When things like this happen to lovely tanks like your and then they make a recovery it gives the rest of us hope, it's also a learning curve which myself and others can use if we end up getting the dreaded algae. Step by step guide to what you did to get the tank balanced is valuable info newbies and longer term members.
Jim


----------



## tim (22 Nov 2015)

banthaman.jm said:


> When things like this happen to lovely tanks like your and then they make a recovery it gives the rest of us hope, it's also a learning curve which myself and others can use if we end up getting the dreaded algae. Step by step guide to what you did to get the tank balanced is valuable info newbies and longer term members.
> Jim


Kind words Jim thank you, I have learnt all I know about the hobby from ukaps so if I can give a little back I'm very pleased.
So far this week the tank has had a filter clean and 3 70% water changes, before each change I've brushed as much algae off plants and glass with a small paintbrush so as not to uproot plants or disturb the substrate too much, kept the light dimmed with the silicon paper 5 hour photoperiod and set co2 to 1 bubble a second on 2 hours before lights off 1 hour before lights off, the results so far,
green growth again on the moss
Untitled by timyapp, on Flickr
monte carlo growth and algae subsiding
Untitled by timyapp, on Flickr
i've also sprinkled a pinch of kn03 over the bga after each water change seems to stop its growth,
full tank shot
Untitled by timyapp, on Flickr
long way to go yet but things are looking a little better,
cheers for looking .


----------



## Matt Havens (22 Nov 2015)

tim said:


> After the haircut
> View attachment 4835
> Should grow back in a couple of weeks


Great looking scape tim!
How long has it been planted? And I bet it is nail biting stuff doing a trim on the plants. Was that the first trim you have done on it?
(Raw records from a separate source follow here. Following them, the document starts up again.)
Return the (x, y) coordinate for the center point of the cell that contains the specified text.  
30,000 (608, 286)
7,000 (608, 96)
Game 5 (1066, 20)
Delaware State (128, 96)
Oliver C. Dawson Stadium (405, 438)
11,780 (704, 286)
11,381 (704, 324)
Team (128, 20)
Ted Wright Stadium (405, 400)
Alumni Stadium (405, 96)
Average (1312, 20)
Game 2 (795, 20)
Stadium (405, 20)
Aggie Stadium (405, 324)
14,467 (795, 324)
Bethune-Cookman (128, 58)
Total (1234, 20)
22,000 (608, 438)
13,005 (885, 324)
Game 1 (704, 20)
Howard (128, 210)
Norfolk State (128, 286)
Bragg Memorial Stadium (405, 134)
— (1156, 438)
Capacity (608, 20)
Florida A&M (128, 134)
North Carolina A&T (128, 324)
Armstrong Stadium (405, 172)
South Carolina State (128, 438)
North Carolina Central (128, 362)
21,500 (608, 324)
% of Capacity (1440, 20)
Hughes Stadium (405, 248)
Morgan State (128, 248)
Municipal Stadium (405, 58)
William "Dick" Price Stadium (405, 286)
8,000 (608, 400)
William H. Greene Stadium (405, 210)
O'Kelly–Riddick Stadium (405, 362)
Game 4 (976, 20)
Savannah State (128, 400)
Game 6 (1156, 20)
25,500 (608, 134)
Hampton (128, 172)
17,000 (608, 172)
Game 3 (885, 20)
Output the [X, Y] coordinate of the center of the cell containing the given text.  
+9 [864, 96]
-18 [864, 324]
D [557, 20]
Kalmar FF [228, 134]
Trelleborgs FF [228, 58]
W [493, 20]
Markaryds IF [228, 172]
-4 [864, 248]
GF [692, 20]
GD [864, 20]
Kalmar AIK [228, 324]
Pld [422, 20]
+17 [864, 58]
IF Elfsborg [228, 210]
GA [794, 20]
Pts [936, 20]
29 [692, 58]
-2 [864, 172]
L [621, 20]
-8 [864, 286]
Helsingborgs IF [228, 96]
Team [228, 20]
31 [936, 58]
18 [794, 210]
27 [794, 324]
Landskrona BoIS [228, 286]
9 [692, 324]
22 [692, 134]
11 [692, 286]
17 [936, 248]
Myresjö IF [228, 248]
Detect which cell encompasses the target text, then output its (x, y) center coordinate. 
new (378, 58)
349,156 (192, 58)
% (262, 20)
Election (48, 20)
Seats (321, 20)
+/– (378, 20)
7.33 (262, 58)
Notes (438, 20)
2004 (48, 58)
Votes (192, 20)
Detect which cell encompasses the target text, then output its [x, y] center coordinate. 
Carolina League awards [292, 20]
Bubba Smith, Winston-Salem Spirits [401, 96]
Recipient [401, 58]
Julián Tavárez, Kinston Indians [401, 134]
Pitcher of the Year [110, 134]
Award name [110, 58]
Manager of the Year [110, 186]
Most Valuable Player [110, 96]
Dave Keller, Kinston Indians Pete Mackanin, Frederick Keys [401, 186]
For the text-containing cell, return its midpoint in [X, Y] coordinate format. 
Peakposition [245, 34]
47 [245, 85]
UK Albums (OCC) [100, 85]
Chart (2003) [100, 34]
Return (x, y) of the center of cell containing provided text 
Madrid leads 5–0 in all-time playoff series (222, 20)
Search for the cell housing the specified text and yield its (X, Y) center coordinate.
Sent from my SM-G900F using Tapatalk


----------



## tim (22 Nov 2015)

Matt Havens said:


> Great looking scape tim!
> How long has it been planted? And I bet it is nail biting stuff doing a trim on the plants. Was that the first trim you have done on it?
> 
> Sent from my SM-G900F using Tapatalk


Thanks Matt, its been planted now for around 4 months but its suffered from neglect more than once  it was planted around 4 weeks in the picture above before it had it's first trim.


----------



## tim (29 Nov 2015)

Morning folks, quite possibly the final update for this scape, routine maintenance this morning and I've discovered a small leak from one of the filter pipes, this has gone unnoticed all week as the chipboard cabinet has done a wonderful job of soaking up all the water, the laminate has started to come away and some bowing on the bottom right of the cabinet base so I think it's not worth the risk of the cabinet collapsing, don't see me having time anytime soon to build a cabinet for it with the impending holidays work commitments etc etc I will try and post a final pic of the tanks recovery but apologies if I don't get round to it ,
Thanks to all for the likes and comments along the way.


----------



## dfinn (29 Nov 2015)

Oh no! It's a great little scape, salvage what you can, have a break and get back to it in the new year!


----------



## tim (30 Nov 2015)

dfinn said:


> Oh no! It's a great little scape, salvage what you can, have a break and get back to it in the new year!


Thanks Dan, I'm a little peeved as the scape itself was showing good signs of recovery and growth, algae had mostly disappeared, moral of the story always pay close attention to the hardware after maintenance.


----------



## rebel (1 Dec 2015)

Whoa! At least you caught it before a possible collapse! Hope you can come back bigger n better.


----------



## tim (1 Dec 2015)

rebel said:


> Whoa! At least you caught it before a possible collapse! Hope you can come back bigger n better.


thanks rebel, yeah even 20 litres of water all over the floor should be avoided, the tank will be back in the new year.
best i could do as a final image 
[url=https://flic.kr/p/BBiMvw]Untitled by timyapp, on Flickr[/URL]
it was starting to look better,
cheers for looking


----------



## Rob Dahl (3 Mar 2016)

Have enjoyed your progress and trials. Very informative. I just had to battle BG algae and can commiserate with you. Nice work!


----------



## tim (3 Mar 2016)

Thank you for the kind words Rob, bga is stubborn but I've found so far manual removal and sprinkle kno3 over the area has worked for me so far, shame this one ended prematurely due to the filter leak/ cabinet damage


----------